Today’s blog is all about daily eating habits!

I ask that you pay attention to the times of the day that you eat. Most of us eat habitually at regular, clocked times: before work, during the lunch break and in the evening. We may take a couple of coffee or snack breaks during the day or make a late-night visit to the fridge. Few of us pause to check whether we are really hungry when we eat. We use food as entertainment and comfort whether we are socializing or alone, passing time or feeling bored.

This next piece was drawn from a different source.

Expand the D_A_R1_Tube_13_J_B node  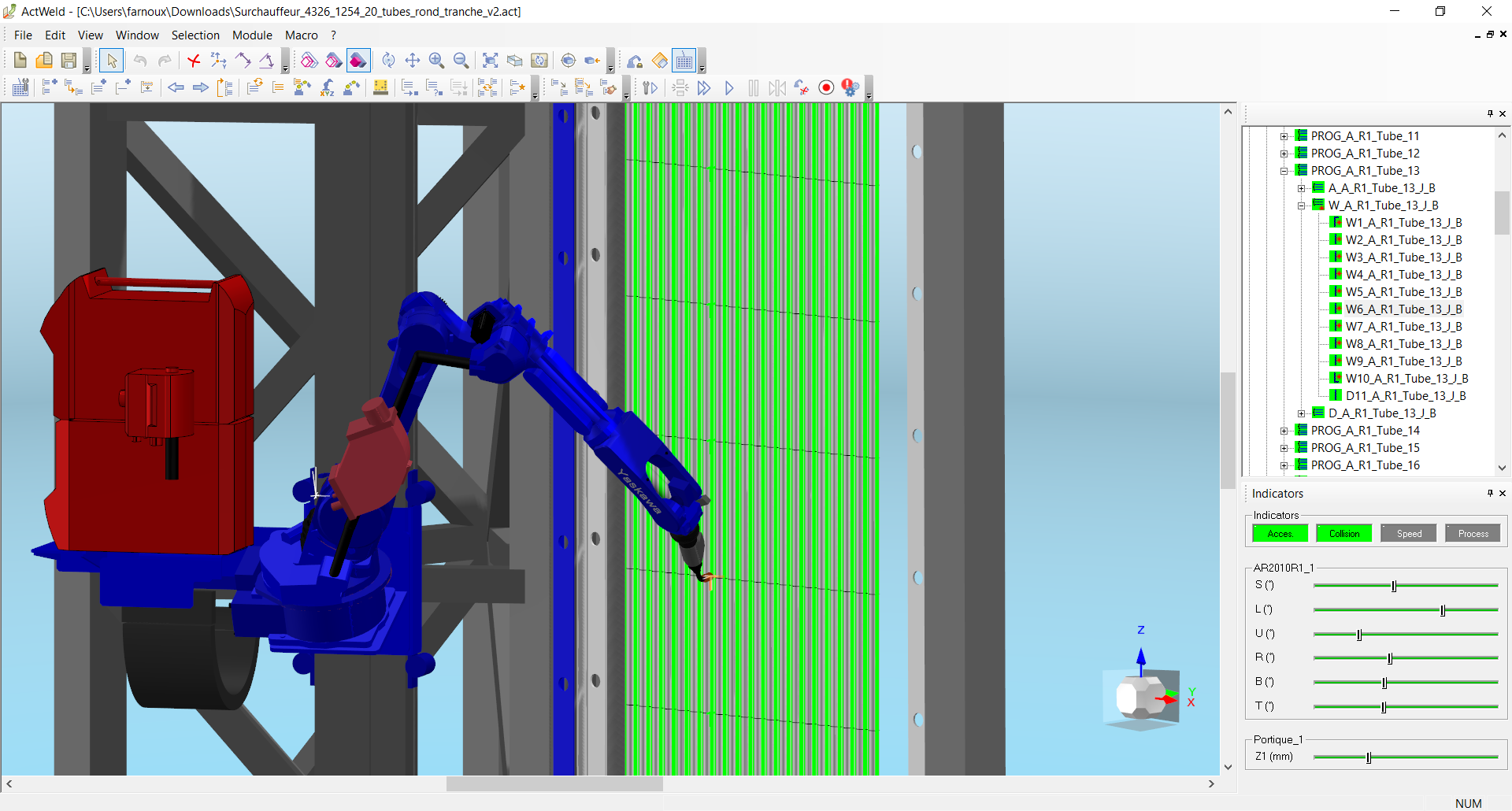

Time of day determines how well our bodies assimilate food. Ayurvedic philosophy advocates for people to eat their biggest meal in the middle of the day, because it’s the best time for our bodies to take in and digest a large meal. If you look at many cultures in Europe, this practice is very common. People close shop, go home and eat a large meal with their families and friends. In our country it’s harder to find this time during the day, but you can find creative ways to have your largest meal at lunch hour. You may find that this works best for your body, or you might find you feel best when you have a lare meal at breakfast or at dinner instead. Some people eat a large breakfast and lunch and then have a small snack for dinner; others do best with five small meals throughout the day. Experiment with the sizes and timing of your meals; only you can determine what is best for your body. Each meal is an experiment. Take the time to listen to your body and notice what it needs.

Many health practitioners, dietitians and nutritionists emphasize that we should not eat after 7 or 8pm. I agree that it’s a good idea to avoid eating three hours before bed, because when we sleep, digestion slows and food tends to stay in our stomachs the whole night. Strange dreams and restless sleep can result from late-night eating and affect the next day’s energy. Some experts say we gain more weight from food we eat at night. I don’t know if this is scientifically true, but I do know that I don’t sleep well on a full stomach, a strong indication that it’s not working well for my system. But, again, it’s something for you to explore, using your own body as your laboratory.